My grandmother had been married for 17 years to a philandering man, when she found herself pregnant for the second time. Her only child was already 16 when she delivered a seemingly healthy baby boy. Richard gave her joy in a relationship that had never been ideal. He was a happy, fat little one, born in February. Come June he was obviously not thriving as he should. He had trouble breathing, and in the Texas heat with no air conditioning in 1947, it was greatly exacerbated. She finally took him to the doctor; one of those old family doctors that had even been known to make house calls. As he listened and examined Richard, it was obvious something was wrong with his heart beat, but being an old country doctor he could do little. He sent my grandmother with her four-month old baby to a specialist that very day. My grandmother did not have a car and had ridden the bus to the doctor’s office. She had only prepared one bottle and an extra diaper not realizing she would be going to another doctor. She called my mother then 16 to get on the bus and bring her the necessary supplies to make another trip across town to another doctor knowing the entire time that it couldn’t be good. Resupplied she went alone with Richard to the specialist.
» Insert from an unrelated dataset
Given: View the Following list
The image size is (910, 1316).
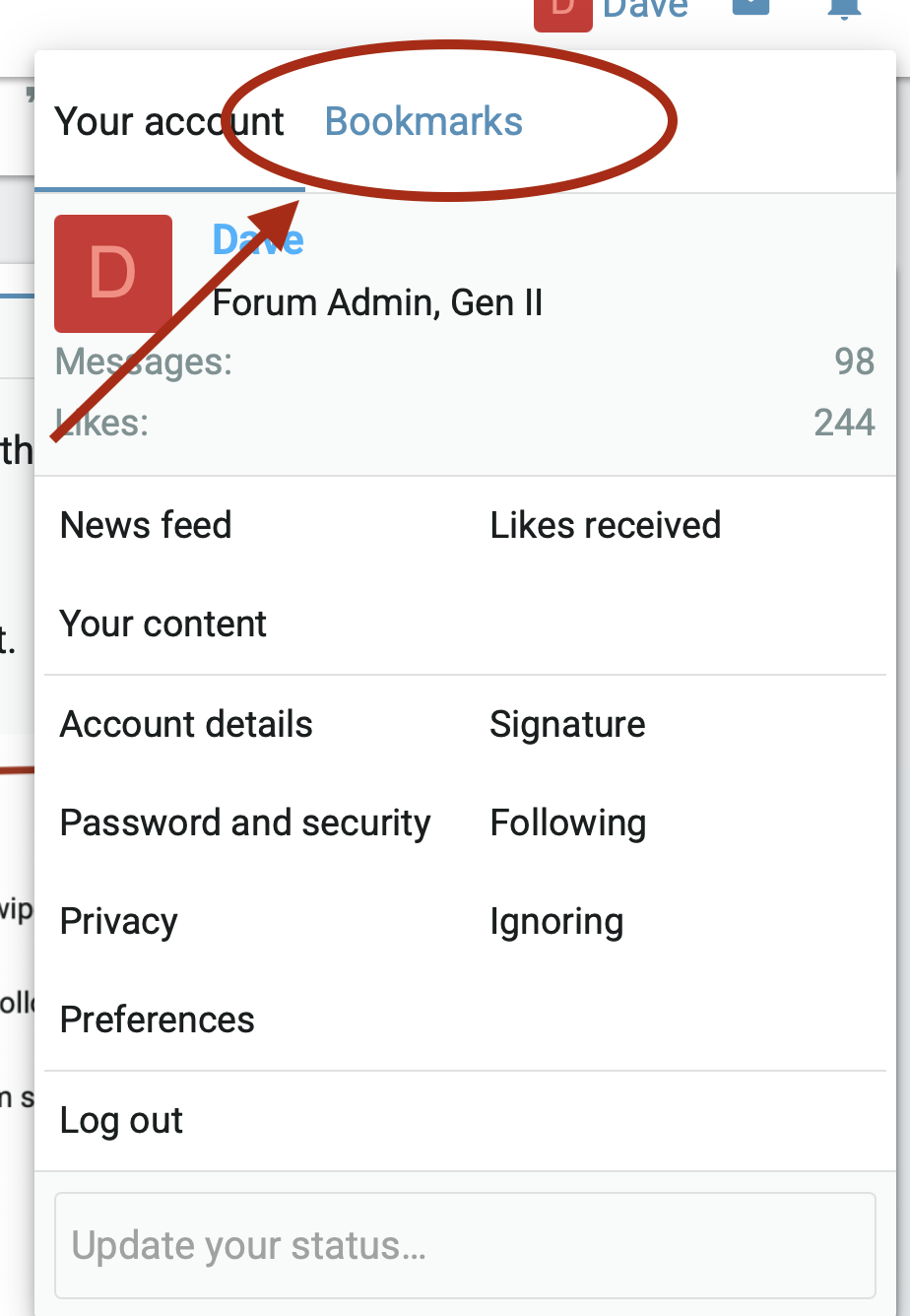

The specialist gave her the bad news. There was nothing he could do. Richard had an enlarged heart, and he would not live very long. All she could do was take him home and love him for the time she had left with him.
In comes her husband, my grandfather. He had not been home much since the baby’s birth, and as I said he was a playboy so that was not unusual. When she told him the news, he refused to believe it and insisted that they take Richard to Houston (they lived in Dallas) to a doctor that he swore was some kind of miracle man. These doctors in Dallas just didn’t know what they were talking about, so he had a relative with a car come and take his little family to Houston while he stayed home.
It was breathtakingly hot at the beginning of July, and cars with no air conditioning were the norm. For those that understand the heat of the southwest, you know it is just indescribable how stifling it can be. Upon arrival Richard was gasping for breath, so they rushed to the hospital. The relatives dropped off my grandmother and Richard, and they took my mother to another relative’s house in Houston to stay.
in a strange hospital,
my Mama Lou held her precious baby as he died in her arms a few minutes later.
He was buried in an unmarked grave in a city far from home.
There was no one to support her.
She divorced my grandfather shortly thereafter.